Bonjour-bonjour
Vous vous rappelez de Hattie Mc Daniel ? Cette célèbre actrice noire qui interpréta le rôle de « Mama » dans le film Autant en emporte le vent et qui fut oscarisée pour cela ?
À sa sortie en 1940 le film rendit manifeste la ségrégation raciale dont les noirs étaient victimes : « Hattie McDaniel n'a pas pu assister à la première de « Autant en emporte le vent » à Atlanta parce qu'elle se tenait dans un théâtre réservé aux Blancs. Lors de la cérémonie des Oscars à Los Angeles, elle s'est assise à une table séparée sur le côté de la salle ; l'hôtel Ambassador où se tenait la cérémonie était réservé aux Blancs, mais lui a fait la faveur d’y assister. » peut-on lire dans l’article que Wiki lui a consacré.
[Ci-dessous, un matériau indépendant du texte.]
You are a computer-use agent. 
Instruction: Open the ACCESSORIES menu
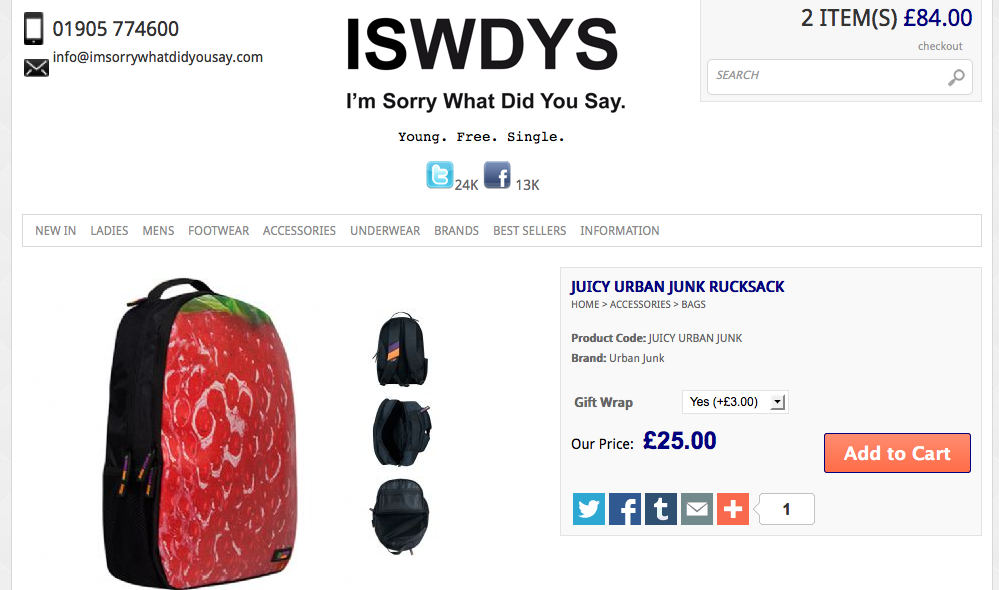click(x=299, y=231)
Mais plus tard, lors de sa mort en 1952, l’apartheid existait bel et bien encore : « Lorsqu'elle mourut en 1952, son dernier souhait - être enterrée dans le cimetière d'Hollywood - fut refusé parce que le cimetière était réservé aux seuls blancs ».
On voudrait croire que ce rappel n’a d’intérêt qu’historique et que les États-Unis ont tourné la page ; que les suprématistes venus au premier plan grâce au Président Trump ne sont qu’une minorité insignifiante. Avec le temps, on voudrait croire que les symptômes de l’esclavage ont disparu et que si les noirs restent plus pauvres que les blancs, cette inégalité tend à disparaitre. Oui, on voudrait le croire…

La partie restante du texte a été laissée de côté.